PROBLEMS:
[1] In the carburetor tuning thread, what air-fuel ratio range does the reply recommend shooting for?
[2] Write the next part of the carburetor tuning thread, starting right after its final sentence.

SOURCE EXTRACT:
________
AFR Tuning: A Holley Carburetor Journey

Discussion in 'The Bench' started by johnriv67, Mar 24, 2021.

  1. johnriv67

    johnriv67 Well-Known Member

    Hey all, I'm making good headway on my 1965 Olds F85 with a 496 BBC. I have this car relatively mechanically sorted, and bought this AFR gauge as insurance to prevent the nitrous shot from melting an engine. So, until the engine is AFR tuned to the top, I'll be holding off on spray. But first I need to get it there. So here goes...

    https://www.v8buick.com/index.php?threads/1965-olds-f85-“snowflake”.364098/

    Holley 850 cfm Double Pumper, 1851 or something

    First Run:
    Idle Afr- 14.1:1
    Part Throttle Cruise- 12.0:1
    Couldn't safely ease into the throttle to full without seeing 17:1 +
    Primary jets: 80 Secondary Jets: 82
    Primary power valve: 4.5" Secondary power valve: 3.5"

    New setup to test:
    Primary jets: 76 Secondary jets: 84 (or higher?)
    Power valves the same
    No squirter change yet

    Anyone have any tuning advice on what to shoot for? Remove power valves? I've never done a Holley, so what's up?
     
  2. DasRottweiler

    DasRottweiler -BuickAddict-

    High numbers are lean, lean= nfg
    Don't be too concerned with idle numbers that are really fat, 10 or even lower. WOT numbers are your priority.
    Shoot for 11-13ish, no higher.
    Connect a vacuum gauge to ported manifold vacuum and adjust your four corner idle mix to attain the highest vacuum numbers ya can first , then adjust your idle rpm. Be good to know how much vacuum your motor/ cam combo is making. Then you can move onto Air Fuel Ratio adjustment via jet changes.
________
GIVEN INFORMATION:
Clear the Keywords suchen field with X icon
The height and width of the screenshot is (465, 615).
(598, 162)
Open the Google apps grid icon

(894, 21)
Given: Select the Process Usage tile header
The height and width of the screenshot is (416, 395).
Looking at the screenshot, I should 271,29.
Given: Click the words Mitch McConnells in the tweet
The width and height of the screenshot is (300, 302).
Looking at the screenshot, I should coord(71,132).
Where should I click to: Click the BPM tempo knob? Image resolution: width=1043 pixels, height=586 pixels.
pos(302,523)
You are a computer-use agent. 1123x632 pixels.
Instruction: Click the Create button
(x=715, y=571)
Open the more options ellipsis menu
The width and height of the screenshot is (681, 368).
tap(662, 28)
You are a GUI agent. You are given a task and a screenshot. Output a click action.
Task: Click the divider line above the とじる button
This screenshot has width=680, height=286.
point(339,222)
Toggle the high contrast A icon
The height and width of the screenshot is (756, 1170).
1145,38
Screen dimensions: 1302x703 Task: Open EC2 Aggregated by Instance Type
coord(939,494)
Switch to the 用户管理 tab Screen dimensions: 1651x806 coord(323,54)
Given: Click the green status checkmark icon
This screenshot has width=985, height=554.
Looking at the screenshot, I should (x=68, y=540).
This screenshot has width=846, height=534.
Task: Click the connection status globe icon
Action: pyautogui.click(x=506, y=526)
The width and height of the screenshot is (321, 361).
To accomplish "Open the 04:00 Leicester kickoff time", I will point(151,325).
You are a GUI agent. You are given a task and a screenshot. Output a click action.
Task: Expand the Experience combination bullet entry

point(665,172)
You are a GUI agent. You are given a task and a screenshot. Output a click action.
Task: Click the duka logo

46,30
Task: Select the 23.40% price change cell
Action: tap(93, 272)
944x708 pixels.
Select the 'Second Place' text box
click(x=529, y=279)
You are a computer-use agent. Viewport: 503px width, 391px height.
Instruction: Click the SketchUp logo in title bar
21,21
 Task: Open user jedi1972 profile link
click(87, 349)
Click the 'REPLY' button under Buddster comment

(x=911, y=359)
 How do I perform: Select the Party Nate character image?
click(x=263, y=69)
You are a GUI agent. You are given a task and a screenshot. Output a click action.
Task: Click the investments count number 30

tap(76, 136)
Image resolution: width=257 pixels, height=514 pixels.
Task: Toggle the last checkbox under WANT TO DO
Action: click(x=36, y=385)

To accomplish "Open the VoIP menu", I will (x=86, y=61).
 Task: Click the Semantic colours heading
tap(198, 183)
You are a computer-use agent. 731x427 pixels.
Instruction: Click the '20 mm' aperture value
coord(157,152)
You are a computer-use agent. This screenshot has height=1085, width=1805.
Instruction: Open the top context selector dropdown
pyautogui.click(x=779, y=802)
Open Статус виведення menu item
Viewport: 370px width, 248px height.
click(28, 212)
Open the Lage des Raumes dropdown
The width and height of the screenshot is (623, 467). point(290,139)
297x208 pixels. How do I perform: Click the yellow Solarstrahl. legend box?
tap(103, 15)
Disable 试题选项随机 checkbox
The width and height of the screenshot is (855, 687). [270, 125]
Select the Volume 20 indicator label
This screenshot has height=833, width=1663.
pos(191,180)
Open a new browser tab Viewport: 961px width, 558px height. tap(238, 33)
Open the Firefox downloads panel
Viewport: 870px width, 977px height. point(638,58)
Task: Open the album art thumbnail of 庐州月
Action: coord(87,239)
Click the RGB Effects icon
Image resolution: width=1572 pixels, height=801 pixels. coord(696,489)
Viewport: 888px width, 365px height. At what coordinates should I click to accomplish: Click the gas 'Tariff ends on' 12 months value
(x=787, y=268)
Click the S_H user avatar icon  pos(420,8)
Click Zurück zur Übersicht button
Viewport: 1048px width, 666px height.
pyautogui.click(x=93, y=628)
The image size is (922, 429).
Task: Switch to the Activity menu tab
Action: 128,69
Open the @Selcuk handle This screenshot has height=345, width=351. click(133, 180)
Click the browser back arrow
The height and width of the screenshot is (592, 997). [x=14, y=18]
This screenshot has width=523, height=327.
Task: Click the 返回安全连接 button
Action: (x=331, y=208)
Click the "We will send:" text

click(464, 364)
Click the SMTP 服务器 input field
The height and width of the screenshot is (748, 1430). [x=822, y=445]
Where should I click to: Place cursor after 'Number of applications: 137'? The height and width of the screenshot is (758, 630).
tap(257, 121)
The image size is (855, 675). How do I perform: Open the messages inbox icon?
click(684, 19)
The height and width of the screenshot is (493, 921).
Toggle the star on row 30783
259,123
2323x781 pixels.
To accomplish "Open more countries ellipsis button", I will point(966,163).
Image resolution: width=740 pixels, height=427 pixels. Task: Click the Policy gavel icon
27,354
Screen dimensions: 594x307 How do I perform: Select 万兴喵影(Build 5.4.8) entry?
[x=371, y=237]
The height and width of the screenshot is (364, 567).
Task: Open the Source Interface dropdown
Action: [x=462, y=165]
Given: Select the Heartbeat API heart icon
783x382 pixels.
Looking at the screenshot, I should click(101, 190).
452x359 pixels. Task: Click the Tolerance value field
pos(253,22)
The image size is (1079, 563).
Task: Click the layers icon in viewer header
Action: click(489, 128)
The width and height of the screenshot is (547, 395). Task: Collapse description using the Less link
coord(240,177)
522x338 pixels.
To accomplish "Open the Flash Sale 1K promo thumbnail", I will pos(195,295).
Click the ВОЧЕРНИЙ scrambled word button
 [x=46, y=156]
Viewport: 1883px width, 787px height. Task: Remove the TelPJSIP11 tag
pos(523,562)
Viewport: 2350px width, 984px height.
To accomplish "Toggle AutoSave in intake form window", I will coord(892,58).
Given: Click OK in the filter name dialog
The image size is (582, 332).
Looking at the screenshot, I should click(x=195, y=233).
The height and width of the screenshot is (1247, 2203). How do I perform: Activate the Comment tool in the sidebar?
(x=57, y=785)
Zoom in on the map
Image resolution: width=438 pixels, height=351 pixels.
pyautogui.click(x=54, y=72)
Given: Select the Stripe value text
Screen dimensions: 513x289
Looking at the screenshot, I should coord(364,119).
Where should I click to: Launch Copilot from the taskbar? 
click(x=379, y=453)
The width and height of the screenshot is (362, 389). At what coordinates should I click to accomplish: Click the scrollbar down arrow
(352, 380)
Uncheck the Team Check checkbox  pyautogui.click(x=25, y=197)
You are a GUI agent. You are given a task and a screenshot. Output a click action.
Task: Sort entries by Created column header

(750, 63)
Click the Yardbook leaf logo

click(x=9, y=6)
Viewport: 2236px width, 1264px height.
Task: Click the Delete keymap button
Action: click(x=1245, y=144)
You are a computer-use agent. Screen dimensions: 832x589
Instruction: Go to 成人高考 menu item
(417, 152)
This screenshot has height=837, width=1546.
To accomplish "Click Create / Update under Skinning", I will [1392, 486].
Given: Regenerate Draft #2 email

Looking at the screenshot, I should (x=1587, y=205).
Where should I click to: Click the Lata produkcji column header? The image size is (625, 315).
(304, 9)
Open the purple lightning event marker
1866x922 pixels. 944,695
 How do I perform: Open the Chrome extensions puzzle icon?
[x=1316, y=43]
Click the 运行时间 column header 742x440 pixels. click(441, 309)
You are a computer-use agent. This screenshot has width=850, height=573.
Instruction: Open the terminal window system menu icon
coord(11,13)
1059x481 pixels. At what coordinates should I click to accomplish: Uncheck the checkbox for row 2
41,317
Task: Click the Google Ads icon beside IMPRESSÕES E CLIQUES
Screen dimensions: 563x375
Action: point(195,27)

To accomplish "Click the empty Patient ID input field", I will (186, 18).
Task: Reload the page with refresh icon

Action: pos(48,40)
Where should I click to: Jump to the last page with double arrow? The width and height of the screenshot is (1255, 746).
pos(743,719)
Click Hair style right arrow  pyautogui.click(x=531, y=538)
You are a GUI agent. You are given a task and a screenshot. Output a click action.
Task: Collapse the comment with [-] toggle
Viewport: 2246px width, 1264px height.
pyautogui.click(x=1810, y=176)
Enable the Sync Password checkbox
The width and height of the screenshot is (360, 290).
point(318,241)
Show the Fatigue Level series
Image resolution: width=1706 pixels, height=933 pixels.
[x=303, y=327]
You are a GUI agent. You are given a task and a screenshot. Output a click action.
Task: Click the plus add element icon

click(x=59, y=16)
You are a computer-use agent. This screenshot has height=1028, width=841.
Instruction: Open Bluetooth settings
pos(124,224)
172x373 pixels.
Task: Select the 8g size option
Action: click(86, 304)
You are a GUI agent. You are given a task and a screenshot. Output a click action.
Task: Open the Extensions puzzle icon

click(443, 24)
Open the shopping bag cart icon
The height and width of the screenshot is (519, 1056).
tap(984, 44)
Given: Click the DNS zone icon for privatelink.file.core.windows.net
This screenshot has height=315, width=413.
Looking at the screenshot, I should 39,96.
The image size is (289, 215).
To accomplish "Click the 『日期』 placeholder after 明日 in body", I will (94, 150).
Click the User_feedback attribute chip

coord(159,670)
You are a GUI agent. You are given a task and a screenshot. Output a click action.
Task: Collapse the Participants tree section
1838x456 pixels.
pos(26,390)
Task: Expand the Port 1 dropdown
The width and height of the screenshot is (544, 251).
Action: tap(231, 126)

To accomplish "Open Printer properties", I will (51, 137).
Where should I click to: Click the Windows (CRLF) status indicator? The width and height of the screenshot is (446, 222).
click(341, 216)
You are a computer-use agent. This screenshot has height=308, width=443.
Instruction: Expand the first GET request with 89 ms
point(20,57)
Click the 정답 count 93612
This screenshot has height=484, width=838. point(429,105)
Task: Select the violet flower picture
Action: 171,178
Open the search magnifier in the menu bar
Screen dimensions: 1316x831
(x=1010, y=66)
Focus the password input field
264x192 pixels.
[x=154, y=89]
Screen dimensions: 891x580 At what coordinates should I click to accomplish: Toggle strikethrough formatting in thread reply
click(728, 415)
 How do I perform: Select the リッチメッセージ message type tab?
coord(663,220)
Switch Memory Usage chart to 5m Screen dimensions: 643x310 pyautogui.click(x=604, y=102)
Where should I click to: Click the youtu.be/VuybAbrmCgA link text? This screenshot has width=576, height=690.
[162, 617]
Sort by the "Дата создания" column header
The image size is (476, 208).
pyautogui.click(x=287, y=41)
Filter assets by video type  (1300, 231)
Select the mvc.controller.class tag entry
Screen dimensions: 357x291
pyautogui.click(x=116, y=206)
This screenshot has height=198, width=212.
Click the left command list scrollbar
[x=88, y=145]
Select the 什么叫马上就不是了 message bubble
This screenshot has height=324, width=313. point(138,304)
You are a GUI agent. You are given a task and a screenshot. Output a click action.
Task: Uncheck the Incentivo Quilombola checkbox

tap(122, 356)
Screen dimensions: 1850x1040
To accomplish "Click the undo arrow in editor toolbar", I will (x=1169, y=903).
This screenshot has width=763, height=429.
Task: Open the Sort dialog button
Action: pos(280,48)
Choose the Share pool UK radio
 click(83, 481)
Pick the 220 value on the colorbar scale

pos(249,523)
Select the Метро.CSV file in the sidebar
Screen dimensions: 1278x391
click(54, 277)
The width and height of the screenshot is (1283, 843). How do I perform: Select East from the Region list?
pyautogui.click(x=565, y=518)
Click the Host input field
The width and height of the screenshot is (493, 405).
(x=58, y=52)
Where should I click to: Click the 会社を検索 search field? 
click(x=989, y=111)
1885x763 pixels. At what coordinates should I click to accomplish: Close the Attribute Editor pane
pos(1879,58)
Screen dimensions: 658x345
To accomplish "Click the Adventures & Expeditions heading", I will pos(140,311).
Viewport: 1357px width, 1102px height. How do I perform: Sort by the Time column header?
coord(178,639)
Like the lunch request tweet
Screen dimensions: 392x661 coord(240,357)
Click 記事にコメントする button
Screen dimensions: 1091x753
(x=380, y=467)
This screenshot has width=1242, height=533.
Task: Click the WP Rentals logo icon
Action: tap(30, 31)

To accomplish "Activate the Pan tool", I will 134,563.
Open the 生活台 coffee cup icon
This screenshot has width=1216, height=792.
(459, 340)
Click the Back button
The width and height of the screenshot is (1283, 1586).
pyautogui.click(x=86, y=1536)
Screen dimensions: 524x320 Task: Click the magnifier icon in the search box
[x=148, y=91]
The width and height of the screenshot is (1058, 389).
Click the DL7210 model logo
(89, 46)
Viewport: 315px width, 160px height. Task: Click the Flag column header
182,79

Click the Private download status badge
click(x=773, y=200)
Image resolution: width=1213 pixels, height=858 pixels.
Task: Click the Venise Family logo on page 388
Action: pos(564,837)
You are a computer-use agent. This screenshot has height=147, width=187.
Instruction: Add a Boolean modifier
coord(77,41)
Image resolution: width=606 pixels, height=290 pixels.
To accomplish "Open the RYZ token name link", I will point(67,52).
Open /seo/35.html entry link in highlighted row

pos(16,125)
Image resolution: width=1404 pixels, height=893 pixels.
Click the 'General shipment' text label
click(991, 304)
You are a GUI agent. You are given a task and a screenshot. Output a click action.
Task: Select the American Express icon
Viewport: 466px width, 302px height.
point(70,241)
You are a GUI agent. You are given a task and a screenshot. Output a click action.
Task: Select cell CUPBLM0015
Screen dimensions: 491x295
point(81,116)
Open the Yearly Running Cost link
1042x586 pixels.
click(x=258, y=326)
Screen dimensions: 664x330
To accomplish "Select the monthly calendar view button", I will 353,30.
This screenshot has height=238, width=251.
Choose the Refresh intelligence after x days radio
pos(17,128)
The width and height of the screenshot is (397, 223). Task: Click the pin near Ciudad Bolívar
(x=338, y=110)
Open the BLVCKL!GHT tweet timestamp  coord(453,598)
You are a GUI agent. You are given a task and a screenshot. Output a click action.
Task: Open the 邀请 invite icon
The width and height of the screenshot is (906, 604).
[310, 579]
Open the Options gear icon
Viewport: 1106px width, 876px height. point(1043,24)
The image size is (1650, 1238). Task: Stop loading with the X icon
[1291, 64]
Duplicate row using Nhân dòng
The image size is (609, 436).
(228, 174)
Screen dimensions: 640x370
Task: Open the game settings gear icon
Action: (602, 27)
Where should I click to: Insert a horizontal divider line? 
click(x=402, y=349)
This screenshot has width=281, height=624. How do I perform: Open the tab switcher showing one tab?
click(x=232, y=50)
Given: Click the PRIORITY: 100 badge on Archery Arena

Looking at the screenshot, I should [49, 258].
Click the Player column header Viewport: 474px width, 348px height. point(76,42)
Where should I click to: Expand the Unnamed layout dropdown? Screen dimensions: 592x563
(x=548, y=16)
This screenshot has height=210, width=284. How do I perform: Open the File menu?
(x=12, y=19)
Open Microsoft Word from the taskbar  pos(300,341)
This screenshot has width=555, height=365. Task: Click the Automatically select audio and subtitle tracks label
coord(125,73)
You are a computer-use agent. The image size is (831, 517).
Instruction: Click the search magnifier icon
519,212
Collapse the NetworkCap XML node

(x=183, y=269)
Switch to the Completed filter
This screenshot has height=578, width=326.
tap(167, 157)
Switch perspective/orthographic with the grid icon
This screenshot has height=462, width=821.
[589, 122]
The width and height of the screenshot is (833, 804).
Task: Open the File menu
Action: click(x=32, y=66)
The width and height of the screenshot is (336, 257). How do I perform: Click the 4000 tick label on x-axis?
________
IN RESPONSE:
[1] 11–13ish, no higher.

[2]
    Run the numbers on that carb and post them. Someone will have the book with it's specifications. Be nice to know what jets it was born with. Get a jet kit and a jet screwdriver. Most 4150s with dual power valves run the jets square, that is same front to back. Those with a PV in the Primary Metering and not in the Secondary usually run 8-10 jet sizes larger in the rear. I think you are going the wrong way with your second setup.
    17 is way too lean , in my opinion.....
    JIM
     
    Last edited: Mar 24, 2021
  3. Bens99gtp

    Bens99gtp Well-Known Member

    I would agree. Lean at 17.....I think dual pv complicates thing alot. As stated. Pv add enrichment of about 8-10 jet sizes.
    I think you will want you pv adding fuel a little earlier too..........I dont know how big of cam your 496 has.......but most carbs do will with a 6.5 up front and non in the rear. 82/90 jets is a decent start.
    Make sure you pump arms move exactly with the throttle......sometimes there is too much space in them causes a delay and lean bog....

    What fuel are you running through this.....what is your timing set
     
  4. johnriv67

    johnriv67 Well-Known Member

    Thanks Jim, the engine combo makes 8” of vacuum at 1000 rpm. Idles at 900-950 warm. I have manual brakes. I did look up the carb number before and believe it was born with squared 80s and a 6.5 power valve. Cruising at 45 mph had the carb down in the 12.0:1 afrs, which is certainly too rich for cruise. I’m now aiming for around 13.2-13.5.
     
  5. johnriv67

    johnriv67 Well-Known Member

    I’ll probably just remove the rear one and plug it at this rate. The cam makes 8” of vacuum at 1000 rpm. Pump arms are tight, but not too tight. Fuel is 93 on the street, probably a 50/50 blend of 110 at the track, or just straight 110. Timing is locked at 34*
     
  6. CJay

    CJay Supercar owner Staff Member

  7. Bens99gtp

    Bens99gtp Well-Known Member

    So with 8" of vacuum at idle the cam has some overlap. A pv around 4 or 3.5 should be close.

    I assume this still has progressive linkage

    What cc pump and squirters are you using?

    Make sure your jets are installed with a jet tool not a screw driver.....if the slots get deformed which happens with a flat blade it will effect the flow of those just. They are more than just a drill size......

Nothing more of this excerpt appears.